Here is shot taken shortly after finishing off the first section.  Any questions? 

There was lots of greenage out along the the trail

 

The Indian Portero Trail option was taken

John riding a pretty interesting section of rock 

Steve and his camera case racing through the rocks.   The camera case won that heat. 

Plenty of water running through here.  It was snow yesterday so you can bet it was mighty cold.

 As a matter of fact I can assure it was mighty cold!

 More water filled wash crossing fun. 

There was  some time allocated for a bit of playing on the rocks. 

 John ferreting out a line.

The 3-mile Dry Wash climb was in pretty descent shape but it was still a freaking beater.  

Once we got up the wash and headed over to Mike Dunn’s Desert Oasis (AKA the dozer) Steve felt the need for some dozer hucking.   File this under Stupid Human Tricks.

 

After a short bit of singletrack climbing it was time to head down in earnest on the Hahn Trail.   OMG OMFG LOL insert you favorite texting shorthand here that expresses singletrack bliss.  The Hahn Trail is an amazing trail, narrow, fast and etched into the mountainside.
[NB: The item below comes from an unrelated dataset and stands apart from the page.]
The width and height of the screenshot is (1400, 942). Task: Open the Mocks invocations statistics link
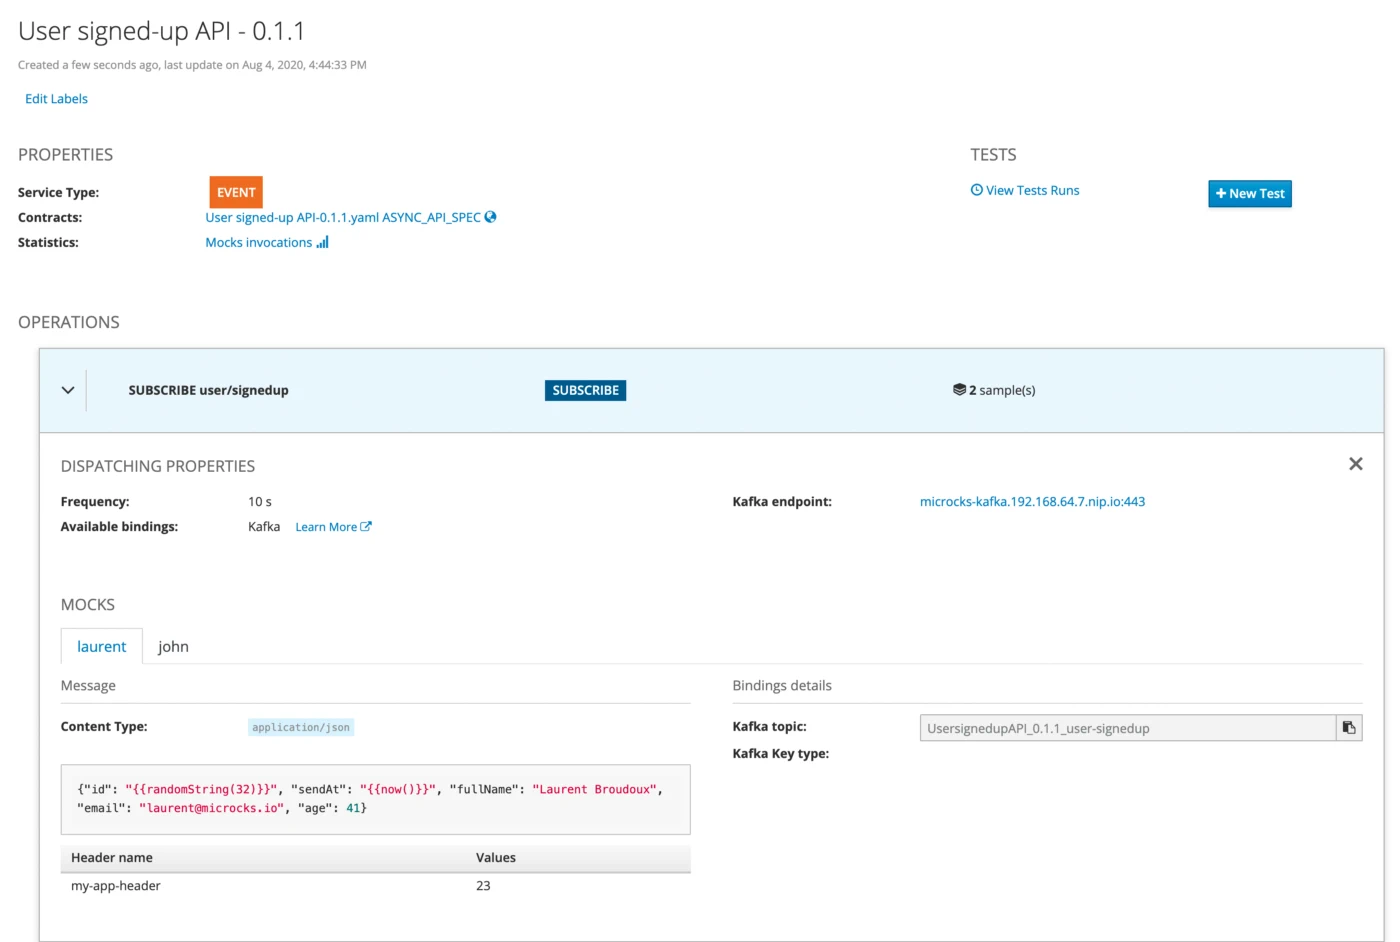[x=258, y=242]
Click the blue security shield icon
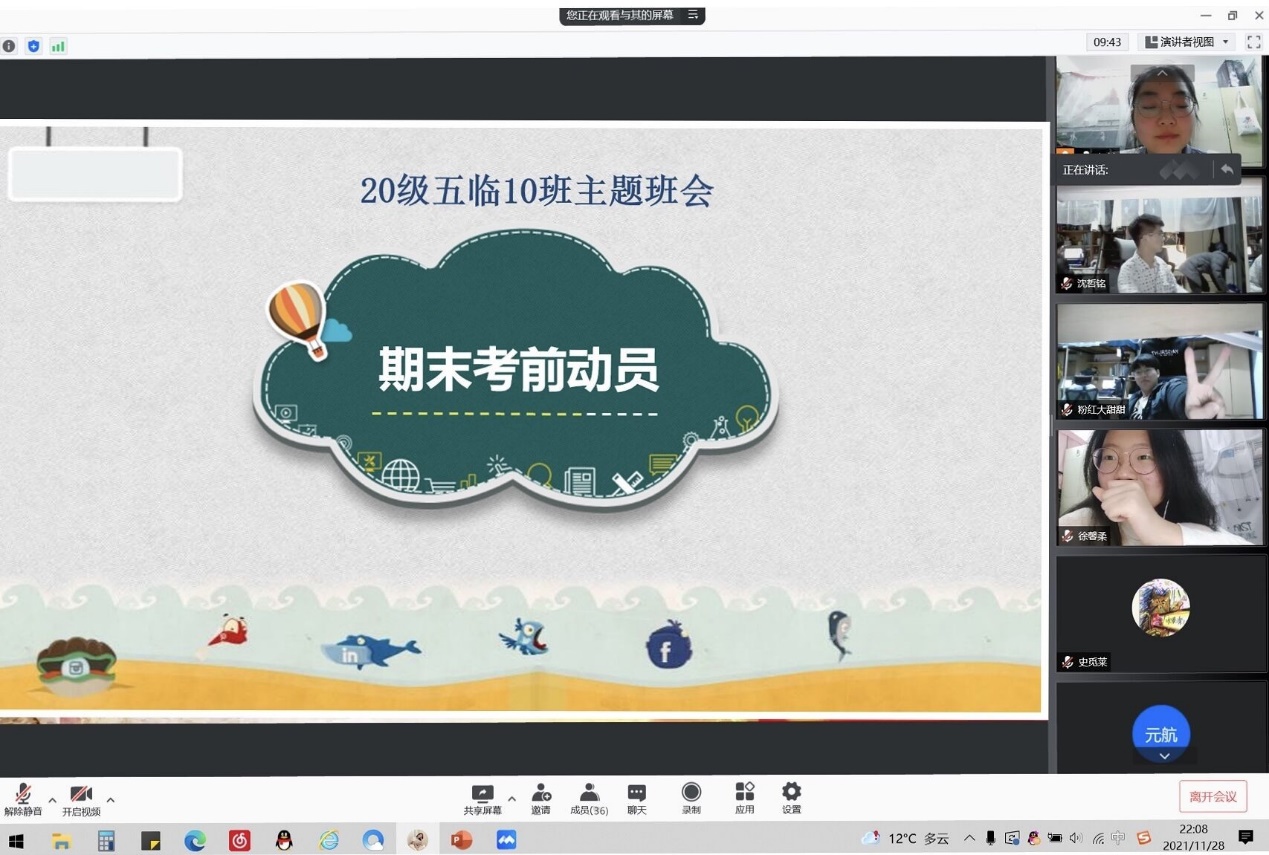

I selfishily keep my camera in the pack but Steve bit the bullet and got a shot of John and I rolling on Hahn.   Way Good Stuff.

After the massive grinfest of the Hahn descent we took a series of trails that got us to the Wild Horse trail which would drop us into the Goat Trails of Palm Springs which was the final segment of the route.  The legs were feeling plenty worked at this point.

The final section of the Wildhorse trail is steep with some tight switchback which are always a lot fun to try and clean.  After Wildhorse we mostly used “The Swartz” to connect together a series of singletracks back down to my  truck.   We have a few flats over the day and one broken chain but made pretty good time.  It always seems like such an accomplishment to finish this ride with plenty of daylight left.  There were some tasty beverages and grub consumed afterwards over conversations about all that goes into to making this an epic ride.  The parts beats the body, the parts beats the bike and the continual string of parts that nutures the soul.   Once again it was a wonderful day to be on a bike out with Mother Nature.